此对象包含有关当前用户的信息,包括你从 @auth.authenticate 处理器返回的任何自定义字段。
要使智能代理能够代表用户行事,请使用自定义身份验证中间件。这将允许智能代理与外部系统(如 MCP 服务器、外部数据库,甚至其他智能代理)进行交互,代表用户。
有关更多信息,请参阅使用自定义身份验证指南。
使用 MCP 进行智能代理身份验证¶
有关如何对 MCP 服务器进行智能代理身份验证的信息,请参阅 MCP 概念指南。
授权¶
在身份验证之后,LangGraph 调用你的授权处理器来控制对特定资源(例如线程、助手、定时任务)的访问。这些处理器可以:
- 通过修改元数据来添加在资源创建期间保存的元数据。有关每个操作的值可以采用的类型列表,请参阅支持的操作表。
- 在搜索/列表或读取操作期间通过返回过滤器来按元数据过滤资源。
- 如果访问被拒绝,则引发 HTTP 异常。
如果你只想实现简单的用户范围访问控制,可以为所有资源和操作使用单个授权处理器。如果你想根据资源和操作进行不同的控制,可以使用资源特定处理器。有关支持访问控制的资源的完整列表,请参阅支持的资源部分。
你的 @auth.on 处理器通过直接修改 value["metadata"] 字典并返回过滤器字典来控制访问。
@auth.on
async def add_owner(
ctx: Auth.types.AuthContext,
value: dict # The payload being sent to this access method
) -> dict: # Returns a filter dict that restricts access to resources
"""Authorize all access to threads, runs, crons, and assistants.
This handler does two things:
- Adds a value to resource metadata (to persist with the resource so it can be filtered later)
- Returns a filter (to restrict access to existing resources)
Args:
ctx: Authentication context containing user info, permissions, the path, and
value: The request payload sent to the endpoint. For creation
operations, this contains the resource parameters. For read
operations, this contains the resource being accessed.
Returns:
A filter dictionary that LangGraph uses to restrict access to resources.
See [Filter Operations](#filter-operations) for supported operators.
"""
# Create filter to restrict access to just this user's resources
filters = {"owner": ctx.user.identity}
# Get or create the metadata dictionary in the payload
# This is where we store persistent info about the resource
metadata = value.setdefault("metadata", {})

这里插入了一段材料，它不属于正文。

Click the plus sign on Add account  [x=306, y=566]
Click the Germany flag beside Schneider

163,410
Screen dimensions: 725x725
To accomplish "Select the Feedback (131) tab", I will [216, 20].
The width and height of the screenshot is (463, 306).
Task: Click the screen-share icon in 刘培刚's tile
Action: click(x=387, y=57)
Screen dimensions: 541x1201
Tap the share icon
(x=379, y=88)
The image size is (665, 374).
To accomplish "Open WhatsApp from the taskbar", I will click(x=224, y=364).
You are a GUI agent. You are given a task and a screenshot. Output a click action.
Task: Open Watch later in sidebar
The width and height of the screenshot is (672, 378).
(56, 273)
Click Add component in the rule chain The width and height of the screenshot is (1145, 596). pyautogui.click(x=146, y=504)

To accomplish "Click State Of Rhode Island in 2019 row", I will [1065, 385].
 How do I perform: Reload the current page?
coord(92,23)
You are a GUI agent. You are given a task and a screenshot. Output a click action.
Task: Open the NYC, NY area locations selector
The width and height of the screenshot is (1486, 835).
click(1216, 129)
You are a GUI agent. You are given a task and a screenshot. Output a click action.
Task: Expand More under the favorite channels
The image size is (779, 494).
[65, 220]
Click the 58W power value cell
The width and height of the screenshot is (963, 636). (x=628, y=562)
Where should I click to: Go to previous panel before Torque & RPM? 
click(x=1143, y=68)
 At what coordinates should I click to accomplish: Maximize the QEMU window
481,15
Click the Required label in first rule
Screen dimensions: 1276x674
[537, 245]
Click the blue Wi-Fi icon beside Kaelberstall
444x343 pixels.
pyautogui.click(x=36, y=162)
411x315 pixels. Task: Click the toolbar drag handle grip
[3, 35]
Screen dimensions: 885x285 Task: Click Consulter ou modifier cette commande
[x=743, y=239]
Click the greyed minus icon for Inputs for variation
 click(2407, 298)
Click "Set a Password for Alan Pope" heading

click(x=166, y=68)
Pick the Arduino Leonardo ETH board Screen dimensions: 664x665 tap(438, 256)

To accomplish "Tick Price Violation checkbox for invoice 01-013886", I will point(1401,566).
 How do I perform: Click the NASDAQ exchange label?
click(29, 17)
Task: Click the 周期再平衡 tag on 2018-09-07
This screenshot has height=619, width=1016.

# Add owner to metadata - if this is a create or update operation,
# this information will be saved with the resource
# So we can filter by it later in read operations
metadata.update(filters)
# Return filters to restrict access
# These filters are applied to ALL operations (create, read, update, search, etc.)
# to ensure users can only access their own resources
return filters
你可以通过直接修改 value.metadata 对象并在注册 on() 处理器时返回过滤器对象来精细控制访问。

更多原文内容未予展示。